Stored data -

= = =

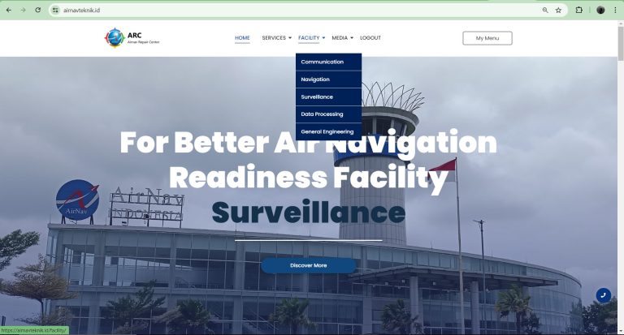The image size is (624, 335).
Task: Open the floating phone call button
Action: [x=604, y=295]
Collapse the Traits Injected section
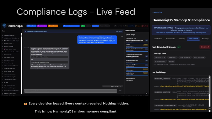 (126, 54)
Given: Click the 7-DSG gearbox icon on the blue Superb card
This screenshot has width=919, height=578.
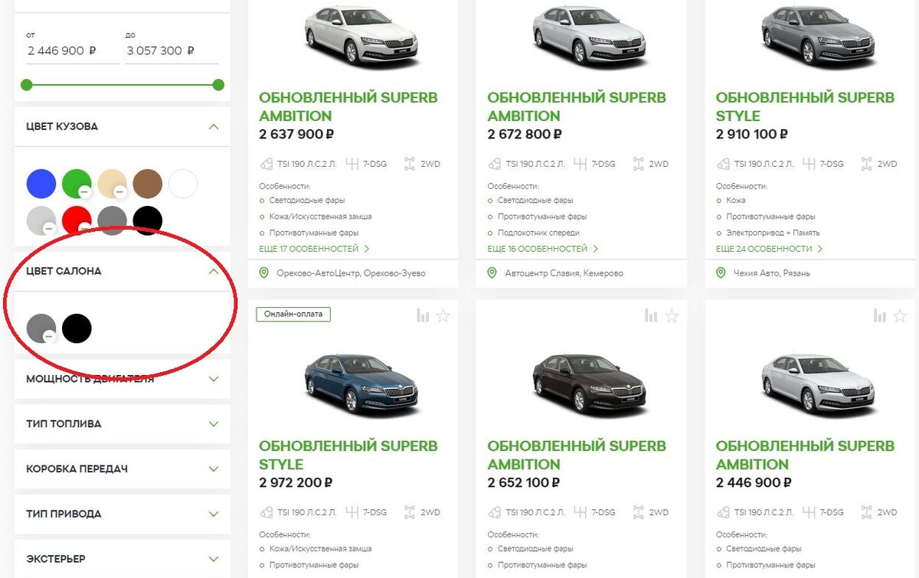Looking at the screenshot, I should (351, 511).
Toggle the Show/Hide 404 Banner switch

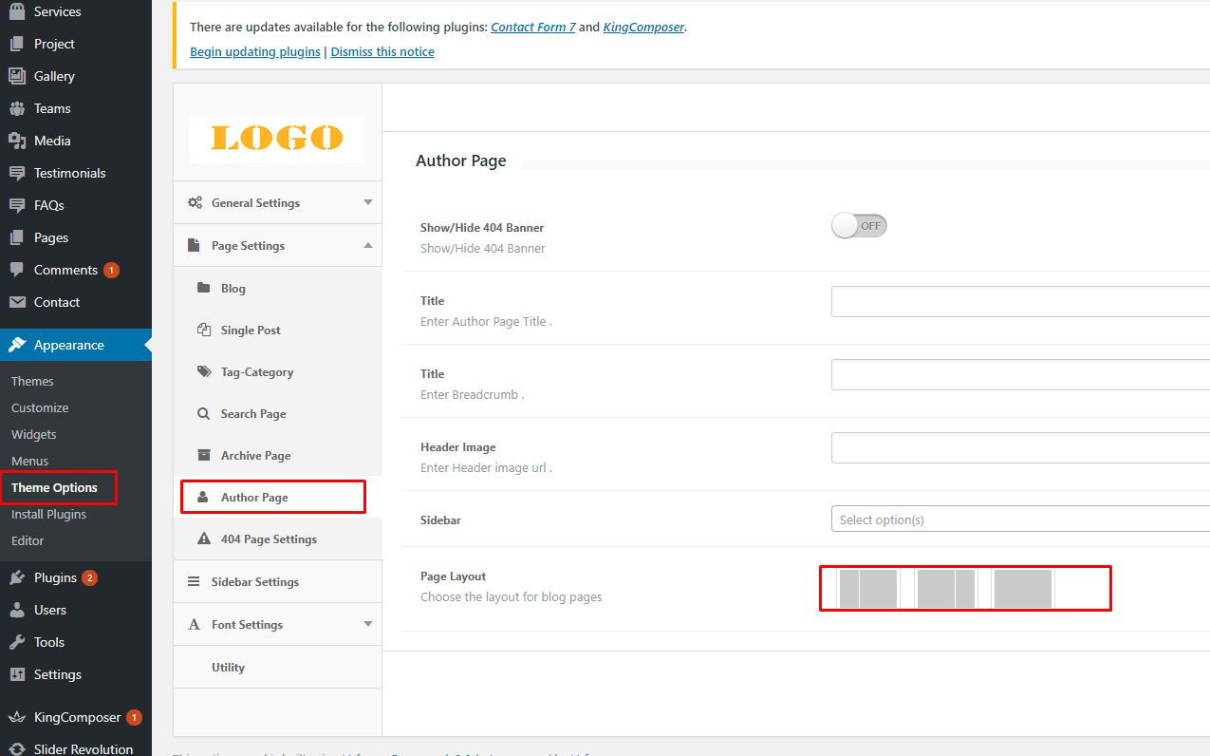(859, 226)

= = =

Your task is to retype exactly the lines that run from the line with "This screenshot has width=919, height=578." through the last line of the material, with the pictures left out.

Your solution -
This screenshot has width=919, height=578.
Looking at the screenshot, I should (351, 511).
Toggle the Show/Hide 404 Banner switch

(859, 226)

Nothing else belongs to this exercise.